▶ [To do]: Repeat the lines below exactly as written, please, from the line with "FR (91, 20)" to the line with "थोग्रिकई (15, 880)", both lines included, and no others.
Records for this task section start
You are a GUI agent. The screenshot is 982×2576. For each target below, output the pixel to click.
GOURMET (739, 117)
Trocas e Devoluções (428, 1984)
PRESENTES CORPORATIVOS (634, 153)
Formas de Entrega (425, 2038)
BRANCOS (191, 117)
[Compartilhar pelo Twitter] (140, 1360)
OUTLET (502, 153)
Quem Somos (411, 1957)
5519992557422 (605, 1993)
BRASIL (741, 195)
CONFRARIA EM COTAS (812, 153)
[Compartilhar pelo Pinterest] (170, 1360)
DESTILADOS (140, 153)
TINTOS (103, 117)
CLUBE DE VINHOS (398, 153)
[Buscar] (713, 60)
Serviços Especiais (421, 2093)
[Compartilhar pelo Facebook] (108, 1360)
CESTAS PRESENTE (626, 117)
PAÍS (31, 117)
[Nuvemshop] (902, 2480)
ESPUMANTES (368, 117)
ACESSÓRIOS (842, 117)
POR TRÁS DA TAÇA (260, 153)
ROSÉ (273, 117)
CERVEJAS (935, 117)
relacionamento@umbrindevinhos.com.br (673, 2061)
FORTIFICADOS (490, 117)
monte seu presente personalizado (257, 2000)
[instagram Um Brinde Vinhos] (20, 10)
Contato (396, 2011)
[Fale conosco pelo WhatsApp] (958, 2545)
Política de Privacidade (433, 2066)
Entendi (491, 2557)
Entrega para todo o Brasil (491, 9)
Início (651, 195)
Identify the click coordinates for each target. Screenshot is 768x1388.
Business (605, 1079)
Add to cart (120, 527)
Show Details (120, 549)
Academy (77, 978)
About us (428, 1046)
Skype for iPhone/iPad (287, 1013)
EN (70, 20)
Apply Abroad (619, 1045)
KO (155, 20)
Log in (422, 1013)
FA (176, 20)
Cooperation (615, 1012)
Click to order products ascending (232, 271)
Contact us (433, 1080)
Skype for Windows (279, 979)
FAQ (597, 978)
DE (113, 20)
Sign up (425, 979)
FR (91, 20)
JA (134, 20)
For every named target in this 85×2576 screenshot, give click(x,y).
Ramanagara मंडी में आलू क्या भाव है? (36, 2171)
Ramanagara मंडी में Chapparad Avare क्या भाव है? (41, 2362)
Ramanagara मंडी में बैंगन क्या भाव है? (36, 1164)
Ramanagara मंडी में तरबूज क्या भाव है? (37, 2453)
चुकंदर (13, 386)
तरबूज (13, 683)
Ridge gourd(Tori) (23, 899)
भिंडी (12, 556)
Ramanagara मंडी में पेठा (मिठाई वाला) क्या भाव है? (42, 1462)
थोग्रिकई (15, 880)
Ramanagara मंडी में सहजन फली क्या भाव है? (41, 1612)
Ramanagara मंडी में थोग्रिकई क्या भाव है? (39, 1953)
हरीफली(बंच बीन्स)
Records for this task section end
▶ [Task response]:
FR (91, 20)
JA (134, 20)
For every named target in this 85×2576 screenshot, give click(x,y).
Ramanagara मंडी में आलू क्या भाव है? (36, 2171)
Ramanagara मंडी में Chapparad Avare क्या भाव है? (41, 2362)
Ramanagara मंडी में बैंगन क्या भाव है? (36, 1164)
Ramanagara मंडी में तरबूज क्या भाव है? (37, 2453)
चुकंदर (13, 386)
तरबूज (13, 683)
Ridge gourd(Tori) (23, 899)
भिंडी (12, 556)
Ramanagara मंडी में पेठा (मिठाई वाला) क्या भाव है? (42, 1462)
थोग्रिकई (15, 880)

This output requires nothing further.